William physically balked and quickly turned to gesture be right there! any second! with two hands this time, and when he turned back the terrifying beast’s whole being had softened, and it looked smaller. “El-iz-a-beth?”
“…Is quite well,” William said, voice hoarse. “Might kill me for staying out here and missing my own wedding.”
Why was he joking with it?! He had no idea. He was shivering.
The dark troubling eyes turned to his, for a long moment.
“Please,” William found himself saying, “I – I know that you have not been treated…well,” he said carefully, “believe me I, perhaps more than most, understand Victor’s…moods,” he finished generously. His teeth were beginning to clatter which maybe undermined the firming of his voice, but he forged on regardless. “However he is still for all his many faults my brother, and I cannot stand by and let you cause him harm,” he said, “if – if you have returned for vengeance, that is.”
It tilted its head at him, eerily slowly. “Ven-geance,” it repeated in an unreadable tone. William had no idea if that was an agreement or a question.
“Yes.”
It seemed to consider, its cruel face hard. “I…” it began jarringly, “ww-ish to…speak.”
“Speak?” William almost felt faint.
“Yessss. I have a re-quest.”
“Request?” William felt fainter. Then stupidly, “Victor is not usually so good with those.”

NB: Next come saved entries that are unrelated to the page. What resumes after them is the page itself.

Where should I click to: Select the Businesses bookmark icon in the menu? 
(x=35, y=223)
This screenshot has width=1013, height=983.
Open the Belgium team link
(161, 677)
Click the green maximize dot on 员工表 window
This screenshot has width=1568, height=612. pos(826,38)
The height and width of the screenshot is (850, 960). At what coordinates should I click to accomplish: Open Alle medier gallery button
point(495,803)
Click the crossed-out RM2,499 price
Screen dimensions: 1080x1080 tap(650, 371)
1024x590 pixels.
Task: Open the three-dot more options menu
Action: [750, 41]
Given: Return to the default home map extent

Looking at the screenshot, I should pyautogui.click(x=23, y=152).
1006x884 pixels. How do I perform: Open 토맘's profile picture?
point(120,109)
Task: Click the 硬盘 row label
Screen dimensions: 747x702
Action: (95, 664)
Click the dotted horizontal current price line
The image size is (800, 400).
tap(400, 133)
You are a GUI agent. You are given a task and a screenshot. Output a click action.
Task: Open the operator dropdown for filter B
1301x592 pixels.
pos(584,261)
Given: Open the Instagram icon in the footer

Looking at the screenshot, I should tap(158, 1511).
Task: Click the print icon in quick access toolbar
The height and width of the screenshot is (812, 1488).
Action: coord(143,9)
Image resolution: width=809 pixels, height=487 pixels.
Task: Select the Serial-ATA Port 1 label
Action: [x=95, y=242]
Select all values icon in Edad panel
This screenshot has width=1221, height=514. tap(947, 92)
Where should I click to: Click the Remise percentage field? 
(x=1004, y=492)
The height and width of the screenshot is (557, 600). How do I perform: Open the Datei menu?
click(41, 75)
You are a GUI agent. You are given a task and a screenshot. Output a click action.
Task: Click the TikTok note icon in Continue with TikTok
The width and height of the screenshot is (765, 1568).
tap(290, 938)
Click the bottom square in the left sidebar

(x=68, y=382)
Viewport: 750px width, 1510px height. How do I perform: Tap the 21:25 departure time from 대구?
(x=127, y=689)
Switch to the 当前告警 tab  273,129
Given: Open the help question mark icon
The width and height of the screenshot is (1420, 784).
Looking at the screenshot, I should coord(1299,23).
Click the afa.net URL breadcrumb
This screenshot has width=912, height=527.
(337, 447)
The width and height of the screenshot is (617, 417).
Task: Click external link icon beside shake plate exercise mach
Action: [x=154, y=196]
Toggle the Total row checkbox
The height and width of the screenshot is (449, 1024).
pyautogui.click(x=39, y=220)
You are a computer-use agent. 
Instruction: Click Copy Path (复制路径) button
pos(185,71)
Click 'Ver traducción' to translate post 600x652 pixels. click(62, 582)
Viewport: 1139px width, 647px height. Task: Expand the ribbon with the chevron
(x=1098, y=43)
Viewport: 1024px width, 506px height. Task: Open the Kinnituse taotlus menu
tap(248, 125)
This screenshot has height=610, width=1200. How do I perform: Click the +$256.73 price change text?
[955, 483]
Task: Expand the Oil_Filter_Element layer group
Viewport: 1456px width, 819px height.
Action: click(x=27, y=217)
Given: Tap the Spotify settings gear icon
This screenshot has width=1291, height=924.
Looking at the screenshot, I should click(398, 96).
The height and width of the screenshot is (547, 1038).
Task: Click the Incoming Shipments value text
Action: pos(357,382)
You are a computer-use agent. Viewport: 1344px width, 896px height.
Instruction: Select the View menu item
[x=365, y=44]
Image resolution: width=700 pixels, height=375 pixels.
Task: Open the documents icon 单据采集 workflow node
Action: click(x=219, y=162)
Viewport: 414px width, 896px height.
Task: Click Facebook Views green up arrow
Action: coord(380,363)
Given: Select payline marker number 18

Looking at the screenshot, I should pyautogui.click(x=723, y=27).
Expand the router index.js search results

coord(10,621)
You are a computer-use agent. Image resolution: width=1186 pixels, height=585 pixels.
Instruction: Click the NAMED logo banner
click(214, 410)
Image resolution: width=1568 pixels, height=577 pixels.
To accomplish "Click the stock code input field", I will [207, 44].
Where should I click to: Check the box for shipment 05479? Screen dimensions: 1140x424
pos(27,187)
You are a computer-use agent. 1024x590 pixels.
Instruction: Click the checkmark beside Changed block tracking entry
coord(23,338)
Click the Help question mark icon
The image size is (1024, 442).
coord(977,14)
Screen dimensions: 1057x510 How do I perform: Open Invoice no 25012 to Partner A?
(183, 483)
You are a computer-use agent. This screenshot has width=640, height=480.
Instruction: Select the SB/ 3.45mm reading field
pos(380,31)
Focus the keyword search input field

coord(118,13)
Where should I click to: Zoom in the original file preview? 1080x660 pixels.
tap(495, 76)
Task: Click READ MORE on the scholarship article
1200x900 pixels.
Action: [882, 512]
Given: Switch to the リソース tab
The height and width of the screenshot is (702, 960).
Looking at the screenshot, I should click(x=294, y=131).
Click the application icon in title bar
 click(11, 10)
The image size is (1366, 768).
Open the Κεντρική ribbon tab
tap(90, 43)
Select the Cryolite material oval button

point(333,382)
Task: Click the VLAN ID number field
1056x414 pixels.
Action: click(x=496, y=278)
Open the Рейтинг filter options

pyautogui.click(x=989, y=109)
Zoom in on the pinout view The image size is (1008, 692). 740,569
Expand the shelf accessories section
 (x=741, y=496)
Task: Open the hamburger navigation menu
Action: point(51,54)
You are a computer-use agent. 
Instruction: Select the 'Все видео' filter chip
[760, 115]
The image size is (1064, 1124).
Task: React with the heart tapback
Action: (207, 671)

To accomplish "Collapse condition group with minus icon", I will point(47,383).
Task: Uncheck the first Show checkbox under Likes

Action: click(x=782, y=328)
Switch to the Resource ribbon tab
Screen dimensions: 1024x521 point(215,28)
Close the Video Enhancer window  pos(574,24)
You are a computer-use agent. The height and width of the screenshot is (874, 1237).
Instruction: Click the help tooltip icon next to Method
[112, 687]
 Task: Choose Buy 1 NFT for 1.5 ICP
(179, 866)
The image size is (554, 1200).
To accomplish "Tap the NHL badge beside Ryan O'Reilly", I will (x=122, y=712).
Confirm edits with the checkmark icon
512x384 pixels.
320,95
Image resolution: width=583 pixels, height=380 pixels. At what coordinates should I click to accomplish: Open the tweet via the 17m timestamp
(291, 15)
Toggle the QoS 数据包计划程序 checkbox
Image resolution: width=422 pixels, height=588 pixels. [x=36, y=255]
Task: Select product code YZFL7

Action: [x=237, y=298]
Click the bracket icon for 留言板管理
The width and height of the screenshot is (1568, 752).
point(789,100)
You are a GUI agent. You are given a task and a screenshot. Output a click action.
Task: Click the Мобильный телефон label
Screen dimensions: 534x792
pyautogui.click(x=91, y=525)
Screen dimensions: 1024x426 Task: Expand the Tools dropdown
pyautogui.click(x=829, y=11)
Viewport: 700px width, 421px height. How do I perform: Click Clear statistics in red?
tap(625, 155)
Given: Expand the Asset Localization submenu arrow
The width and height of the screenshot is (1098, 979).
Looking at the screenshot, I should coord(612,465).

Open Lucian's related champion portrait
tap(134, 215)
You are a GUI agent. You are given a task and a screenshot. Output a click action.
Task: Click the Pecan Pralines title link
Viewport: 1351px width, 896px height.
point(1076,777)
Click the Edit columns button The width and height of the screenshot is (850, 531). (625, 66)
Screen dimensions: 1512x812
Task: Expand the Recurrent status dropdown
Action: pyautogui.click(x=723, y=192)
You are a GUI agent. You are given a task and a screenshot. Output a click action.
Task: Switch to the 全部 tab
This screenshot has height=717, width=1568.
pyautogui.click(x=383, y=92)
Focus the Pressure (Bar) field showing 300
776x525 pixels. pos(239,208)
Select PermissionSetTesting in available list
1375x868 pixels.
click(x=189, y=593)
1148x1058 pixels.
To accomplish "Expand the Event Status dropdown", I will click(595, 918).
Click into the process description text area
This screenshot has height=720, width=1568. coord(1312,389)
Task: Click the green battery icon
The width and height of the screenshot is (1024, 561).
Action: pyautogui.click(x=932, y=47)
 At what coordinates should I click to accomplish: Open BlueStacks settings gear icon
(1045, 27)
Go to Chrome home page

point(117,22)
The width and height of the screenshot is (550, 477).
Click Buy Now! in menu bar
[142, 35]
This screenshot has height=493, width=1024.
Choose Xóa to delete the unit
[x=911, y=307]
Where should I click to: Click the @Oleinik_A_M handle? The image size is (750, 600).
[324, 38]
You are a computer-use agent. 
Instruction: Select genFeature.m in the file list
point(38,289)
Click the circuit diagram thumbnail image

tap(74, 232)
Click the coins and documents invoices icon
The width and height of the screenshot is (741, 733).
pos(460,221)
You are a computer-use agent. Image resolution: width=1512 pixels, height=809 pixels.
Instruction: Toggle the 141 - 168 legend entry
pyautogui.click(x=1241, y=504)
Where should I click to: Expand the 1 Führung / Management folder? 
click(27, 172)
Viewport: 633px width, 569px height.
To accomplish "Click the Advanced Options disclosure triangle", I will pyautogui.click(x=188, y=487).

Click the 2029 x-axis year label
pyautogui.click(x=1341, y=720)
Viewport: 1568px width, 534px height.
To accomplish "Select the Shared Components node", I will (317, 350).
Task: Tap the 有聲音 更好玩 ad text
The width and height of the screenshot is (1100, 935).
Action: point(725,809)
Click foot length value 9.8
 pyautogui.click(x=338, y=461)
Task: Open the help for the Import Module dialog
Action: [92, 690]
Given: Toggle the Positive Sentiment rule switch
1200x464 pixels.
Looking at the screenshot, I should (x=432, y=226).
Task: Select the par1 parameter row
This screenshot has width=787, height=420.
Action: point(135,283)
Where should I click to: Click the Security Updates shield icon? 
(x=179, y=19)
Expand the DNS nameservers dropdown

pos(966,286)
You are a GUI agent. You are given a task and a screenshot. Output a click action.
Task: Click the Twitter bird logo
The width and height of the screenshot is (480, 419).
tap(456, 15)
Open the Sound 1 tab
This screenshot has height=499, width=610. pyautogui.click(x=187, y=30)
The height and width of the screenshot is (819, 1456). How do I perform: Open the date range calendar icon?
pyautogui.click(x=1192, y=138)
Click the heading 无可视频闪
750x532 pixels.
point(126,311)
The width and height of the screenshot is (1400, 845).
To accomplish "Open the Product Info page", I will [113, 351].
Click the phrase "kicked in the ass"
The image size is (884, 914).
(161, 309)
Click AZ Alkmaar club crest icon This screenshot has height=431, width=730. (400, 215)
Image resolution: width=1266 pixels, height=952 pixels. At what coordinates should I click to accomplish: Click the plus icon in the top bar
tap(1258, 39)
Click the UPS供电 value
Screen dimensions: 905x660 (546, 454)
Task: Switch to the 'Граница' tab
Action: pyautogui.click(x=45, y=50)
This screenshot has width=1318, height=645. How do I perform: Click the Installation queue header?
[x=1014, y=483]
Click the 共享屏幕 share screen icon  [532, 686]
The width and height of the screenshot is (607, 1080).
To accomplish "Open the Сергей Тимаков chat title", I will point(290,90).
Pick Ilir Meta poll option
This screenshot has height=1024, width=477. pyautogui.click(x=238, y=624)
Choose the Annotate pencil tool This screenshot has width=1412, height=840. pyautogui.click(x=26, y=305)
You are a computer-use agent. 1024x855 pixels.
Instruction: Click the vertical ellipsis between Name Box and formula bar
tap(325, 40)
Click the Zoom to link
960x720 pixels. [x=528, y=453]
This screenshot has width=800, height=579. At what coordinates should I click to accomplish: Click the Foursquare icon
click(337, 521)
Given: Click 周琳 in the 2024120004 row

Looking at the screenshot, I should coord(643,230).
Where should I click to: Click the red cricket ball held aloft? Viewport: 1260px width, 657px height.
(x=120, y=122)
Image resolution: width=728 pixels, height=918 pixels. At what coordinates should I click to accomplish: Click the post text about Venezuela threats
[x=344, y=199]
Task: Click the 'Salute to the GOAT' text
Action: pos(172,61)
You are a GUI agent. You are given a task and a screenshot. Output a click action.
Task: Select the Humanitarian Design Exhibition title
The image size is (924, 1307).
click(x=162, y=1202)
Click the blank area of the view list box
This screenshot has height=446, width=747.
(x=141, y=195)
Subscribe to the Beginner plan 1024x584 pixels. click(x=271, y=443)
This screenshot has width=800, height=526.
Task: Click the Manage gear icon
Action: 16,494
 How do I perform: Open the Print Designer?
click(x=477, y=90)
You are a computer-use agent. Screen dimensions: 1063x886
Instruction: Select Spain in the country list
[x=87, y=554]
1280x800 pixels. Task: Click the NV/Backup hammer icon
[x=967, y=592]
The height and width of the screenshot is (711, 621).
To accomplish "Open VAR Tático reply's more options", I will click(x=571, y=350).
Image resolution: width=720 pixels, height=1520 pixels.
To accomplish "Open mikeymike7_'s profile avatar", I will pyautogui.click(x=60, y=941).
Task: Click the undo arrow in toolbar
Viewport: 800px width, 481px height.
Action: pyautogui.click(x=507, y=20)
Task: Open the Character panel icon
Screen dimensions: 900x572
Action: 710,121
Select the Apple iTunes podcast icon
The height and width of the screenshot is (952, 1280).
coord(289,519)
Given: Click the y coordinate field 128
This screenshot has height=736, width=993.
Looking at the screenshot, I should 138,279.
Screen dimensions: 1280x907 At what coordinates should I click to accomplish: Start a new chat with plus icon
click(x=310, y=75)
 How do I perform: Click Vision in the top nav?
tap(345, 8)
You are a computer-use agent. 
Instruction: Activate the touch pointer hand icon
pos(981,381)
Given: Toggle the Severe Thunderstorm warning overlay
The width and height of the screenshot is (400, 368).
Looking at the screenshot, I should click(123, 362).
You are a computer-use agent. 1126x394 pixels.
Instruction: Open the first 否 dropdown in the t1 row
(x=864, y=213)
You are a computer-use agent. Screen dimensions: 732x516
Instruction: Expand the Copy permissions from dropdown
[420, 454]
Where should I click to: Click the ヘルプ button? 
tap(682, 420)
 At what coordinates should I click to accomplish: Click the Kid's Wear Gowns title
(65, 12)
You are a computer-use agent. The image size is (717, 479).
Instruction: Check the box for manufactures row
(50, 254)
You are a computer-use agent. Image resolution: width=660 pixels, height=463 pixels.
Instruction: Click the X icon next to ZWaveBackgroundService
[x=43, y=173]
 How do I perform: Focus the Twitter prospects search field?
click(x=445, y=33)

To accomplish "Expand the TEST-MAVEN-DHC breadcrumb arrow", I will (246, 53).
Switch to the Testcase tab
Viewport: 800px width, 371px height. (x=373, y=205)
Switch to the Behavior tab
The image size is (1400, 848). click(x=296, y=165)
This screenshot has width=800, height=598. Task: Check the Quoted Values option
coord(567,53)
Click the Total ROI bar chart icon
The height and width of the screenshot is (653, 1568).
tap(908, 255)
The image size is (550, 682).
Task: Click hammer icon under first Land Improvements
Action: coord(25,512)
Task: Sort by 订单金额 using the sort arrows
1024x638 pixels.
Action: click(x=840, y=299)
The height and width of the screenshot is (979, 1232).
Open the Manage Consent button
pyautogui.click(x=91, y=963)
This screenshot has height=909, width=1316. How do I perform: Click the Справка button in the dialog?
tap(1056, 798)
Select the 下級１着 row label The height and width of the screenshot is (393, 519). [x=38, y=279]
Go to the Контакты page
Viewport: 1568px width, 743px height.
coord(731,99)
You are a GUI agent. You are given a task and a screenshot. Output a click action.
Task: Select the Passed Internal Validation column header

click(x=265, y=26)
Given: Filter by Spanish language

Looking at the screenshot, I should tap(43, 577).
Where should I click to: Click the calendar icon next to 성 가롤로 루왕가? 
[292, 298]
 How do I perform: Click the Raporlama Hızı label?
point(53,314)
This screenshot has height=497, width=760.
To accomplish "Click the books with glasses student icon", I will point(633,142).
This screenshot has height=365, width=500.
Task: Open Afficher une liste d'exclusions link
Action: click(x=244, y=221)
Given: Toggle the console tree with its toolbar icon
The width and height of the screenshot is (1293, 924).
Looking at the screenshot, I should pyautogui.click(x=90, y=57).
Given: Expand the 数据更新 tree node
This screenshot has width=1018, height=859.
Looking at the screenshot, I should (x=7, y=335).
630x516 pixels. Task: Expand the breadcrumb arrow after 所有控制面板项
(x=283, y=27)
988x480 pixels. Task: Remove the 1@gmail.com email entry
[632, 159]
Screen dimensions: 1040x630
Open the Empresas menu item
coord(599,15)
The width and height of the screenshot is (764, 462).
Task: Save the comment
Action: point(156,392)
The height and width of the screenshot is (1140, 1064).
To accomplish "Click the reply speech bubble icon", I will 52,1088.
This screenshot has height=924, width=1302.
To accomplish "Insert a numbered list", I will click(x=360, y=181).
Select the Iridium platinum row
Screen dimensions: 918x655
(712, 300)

Why was he STILL joking with it?!
It didn’t respond and, shuddering, William forced himself to breathe. It was time to negotiate, then. And that he could do.
“Alright,” he said, “I can grant you that – an opportunity to ‘speak’, if you are sincere in your desire to talk and not to – well not to hurt any one of us. And if you may wait until tomorrow.”
Its eye glinted. “I do not wish to cause you harm,” it said finally, but it had a worrying slight inflection on the you that made William clarify-
“Nor Elizabeth?”
It shook its head. William swallowed. “Victor?”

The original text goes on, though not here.